Upokarzało ją, że jest zmuszona obcować z Endrem, który był tylko służącym. Ale ku jej wielkiemu zdumieniu okazał się on zupełnie inny niż służba, która otaczała ją do tej pory. Wydawał się też dość mądry. Na wszelki wypadek postanowiła jednak utrzymać pewien dystans…

Natomiast od Magnusa Maara nie mogła wprost oderwać wzroku. Przekorne spojrzenie stalowych oczu miało w sobie wiele ciepła. Kiedy na nią patrzył, czuła przenikający jej ciało dreszcz. Był szlachcicem w każdym calu, nawet teraz mimo że za wszelką cenę usiłował zachowywać się jak prostak. Och, gdyby von Litzen przypominał go choć odrobinę! Może wówczas małżeństwo nie przeraziłoby jej tak bardzo.

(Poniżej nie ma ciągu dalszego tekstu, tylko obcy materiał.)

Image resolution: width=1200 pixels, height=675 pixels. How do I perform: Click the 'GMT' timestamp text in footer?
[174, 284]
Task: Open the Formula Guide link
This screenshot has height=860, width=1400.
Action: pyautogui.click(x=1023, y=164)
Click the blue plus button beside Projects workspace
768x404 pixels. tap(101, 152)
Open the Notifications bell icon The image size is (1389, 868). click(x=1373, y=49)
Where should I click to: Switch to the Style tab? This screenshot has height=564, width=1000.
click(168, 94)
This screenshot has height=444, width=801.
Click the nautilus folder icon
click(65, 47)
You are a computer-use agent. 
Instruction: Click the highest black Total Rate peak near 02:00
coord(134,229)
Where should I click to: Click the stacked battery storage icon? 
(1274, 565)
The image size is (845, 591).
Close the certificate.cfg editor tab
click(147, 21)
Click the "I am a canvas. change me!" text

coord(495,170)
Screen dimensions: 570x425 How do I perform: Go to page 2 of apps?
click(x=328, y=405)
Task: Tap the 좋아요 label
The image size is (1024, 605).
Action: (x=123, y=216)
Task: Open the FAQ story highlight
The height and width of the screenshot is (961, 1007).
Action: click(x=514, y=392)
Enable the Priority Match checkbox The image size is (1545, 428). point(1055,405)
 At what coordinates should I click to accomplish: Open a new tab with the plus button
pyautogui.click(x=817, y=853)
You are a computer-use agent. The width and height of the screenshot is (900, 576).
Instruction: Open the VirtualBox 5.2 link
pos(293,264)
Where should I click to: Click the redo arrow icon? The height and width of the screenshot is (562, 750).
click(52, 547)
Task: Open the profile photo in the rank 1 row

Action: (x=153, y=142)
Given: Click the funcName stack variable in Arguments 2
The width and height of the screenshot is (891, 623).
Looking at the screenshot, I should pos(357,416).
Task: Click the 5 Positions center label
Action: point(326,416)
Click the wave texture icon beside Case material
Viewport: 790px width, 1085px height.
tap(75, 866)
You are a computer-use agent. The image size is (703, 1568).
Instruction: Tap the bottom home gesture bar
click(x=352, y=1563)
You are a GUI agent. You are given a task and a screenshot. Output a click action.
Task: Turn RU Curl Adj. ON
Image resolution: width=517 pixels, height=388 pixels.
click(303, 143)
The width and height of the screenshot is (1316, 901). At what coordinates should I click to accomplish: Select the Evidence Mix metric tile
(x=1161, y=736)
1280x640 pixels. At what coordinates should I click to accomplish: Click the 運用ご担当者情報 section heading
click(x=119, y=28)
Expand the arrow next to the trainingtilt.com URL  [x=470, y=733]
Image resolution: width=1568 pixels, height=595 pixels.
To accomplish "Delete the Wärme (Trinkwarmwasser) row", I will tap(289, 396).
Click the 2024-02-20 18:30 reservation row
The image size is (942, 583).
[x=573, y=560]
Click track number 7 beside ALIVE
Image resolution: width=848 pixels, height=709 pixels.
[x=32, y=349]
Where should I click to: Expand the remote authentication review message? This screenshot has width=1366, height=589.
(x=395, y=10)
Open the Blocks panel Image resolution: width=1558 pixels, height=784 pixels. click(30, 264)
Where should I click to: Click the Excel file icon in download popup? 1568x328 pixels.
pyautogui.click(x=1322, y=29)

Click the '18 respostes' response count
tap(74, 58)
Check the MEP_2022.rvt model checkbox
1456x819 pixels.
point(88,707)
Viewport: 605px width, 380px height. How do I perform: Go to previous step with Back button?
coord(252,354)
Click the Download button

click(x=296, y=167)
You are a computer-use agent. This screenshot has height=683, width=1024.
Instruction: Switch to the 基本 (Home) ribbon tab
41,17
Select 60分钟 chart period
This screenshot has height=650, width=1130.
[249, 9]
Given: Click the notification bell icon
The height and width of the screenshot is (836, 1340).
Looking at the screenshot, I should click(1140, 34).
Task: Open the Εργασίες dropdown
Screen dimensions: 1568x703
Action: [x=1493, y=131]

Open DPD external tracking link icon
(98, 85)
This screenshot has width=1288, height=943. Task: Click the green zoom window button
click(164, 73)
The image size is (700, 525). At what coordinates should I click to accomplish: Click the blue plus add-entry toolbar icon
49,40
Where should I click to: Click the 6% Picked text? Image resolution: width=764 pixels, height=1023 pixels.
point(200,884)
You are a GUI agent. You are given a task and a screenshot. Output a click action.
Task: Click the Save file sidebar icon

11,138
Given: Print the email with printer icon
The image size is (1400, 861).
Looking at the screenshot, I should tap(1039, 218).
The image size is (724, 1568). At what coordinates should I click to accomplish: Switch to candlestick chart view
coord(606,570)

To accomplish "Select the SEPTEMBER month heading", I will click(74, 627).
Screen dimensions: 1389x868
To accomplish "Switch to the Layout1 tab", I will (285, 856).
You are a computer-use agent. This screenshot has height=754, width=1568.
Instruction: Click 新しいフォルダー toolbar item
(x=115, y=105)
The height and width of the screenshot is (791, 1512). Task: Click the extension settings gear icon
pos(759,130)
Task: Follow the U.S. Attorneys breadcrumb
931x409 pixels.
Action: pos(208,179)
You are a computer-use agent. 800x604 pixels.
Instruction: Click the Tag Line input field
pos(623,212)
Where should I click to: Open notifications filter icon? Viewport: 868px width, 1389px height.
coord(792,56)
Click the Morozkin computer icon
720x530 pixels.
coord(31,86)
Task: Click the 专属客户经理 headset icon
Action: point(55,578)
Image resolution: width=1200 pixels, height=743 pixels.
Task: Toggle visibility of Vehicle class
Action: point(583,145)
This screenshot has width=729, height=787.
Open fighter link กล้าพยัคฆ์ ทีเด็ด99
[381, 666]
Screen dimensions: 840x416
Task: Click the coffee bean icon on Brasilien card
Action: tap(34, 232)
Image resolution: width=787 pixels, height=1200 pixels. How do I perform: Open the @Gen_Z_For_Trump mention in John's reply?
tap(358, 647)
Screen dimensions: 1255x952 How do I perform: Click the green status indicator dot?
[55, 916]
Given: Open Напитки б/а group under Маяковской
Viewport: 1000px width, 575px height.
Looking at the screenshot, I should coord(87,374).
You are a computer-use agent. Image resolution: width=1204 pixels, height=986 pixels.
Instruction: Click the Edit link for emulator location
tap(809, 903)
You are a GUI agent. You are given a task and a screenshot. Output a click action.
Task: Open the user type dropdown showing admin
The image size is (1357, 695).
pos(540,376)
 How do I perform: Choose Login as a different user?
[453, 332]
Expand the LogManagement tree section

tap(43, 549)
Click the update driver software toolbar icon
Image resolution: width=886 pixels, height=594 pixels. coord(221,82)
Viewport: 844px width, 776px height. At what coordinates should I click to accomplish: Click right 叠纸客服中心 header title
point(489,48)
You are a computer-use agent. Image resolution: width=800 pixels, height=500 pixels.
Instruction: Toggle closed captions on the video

Doskwierała jej tęsknota za bliskimi. Ledwie zachowała w pamięci radosne dzieciństwo w Brandenburgii. U ciotki w Bergen panował surowy rygor i nuda. Musiała przestrzegać etykiety i nieustannie pamiętać o dobrych manierach. Znaczna część czasu upływała dziewczynie na szyciu i haftowaniu.

Usta jej drgnęły, kiedy pomyślała o przyszłości, dalekiej od spokoju i wygody. Poniekąd cieszyła się, że została wyrwana z pałacowej monotonii, jednak wolałaby, żeby przygody były trochę przyjemniejsze. Lękała się zalewających ją potężnymi falami nowych wrażeń.

Uciekinierzy siedzieli przy stole w milczeniu, błądząc myślami gdzieś daleko. Nie mieli pojęcia, co roi się w głowie właścicielki zagrody, i nie pałali chęcią poznania jej zamiarów…


Mimo że wstał już dzień, goście zapragnęli przespać się choć trochę przed dalszą drogą.

Emma nie miała nic przeciwko temu, przeciwnie, chętnie wskazała im pogrążony w mroku pokój, w którym stało szerokie łoże. Maria natychmiast wyciągnęła się wygodnie po jednej jego stronie, a Magnus i Endre położyli się z drugiej i pod skórami jagnięcymi, którymi się okryli, schowali noże.

Maria, chwyciwszy Magnusa za rękę jak dziecko szukające oparcia w kimś dorosłym, natychmiast zasnęła. Mężczyźni zaś nie mogli zmrużyć oka.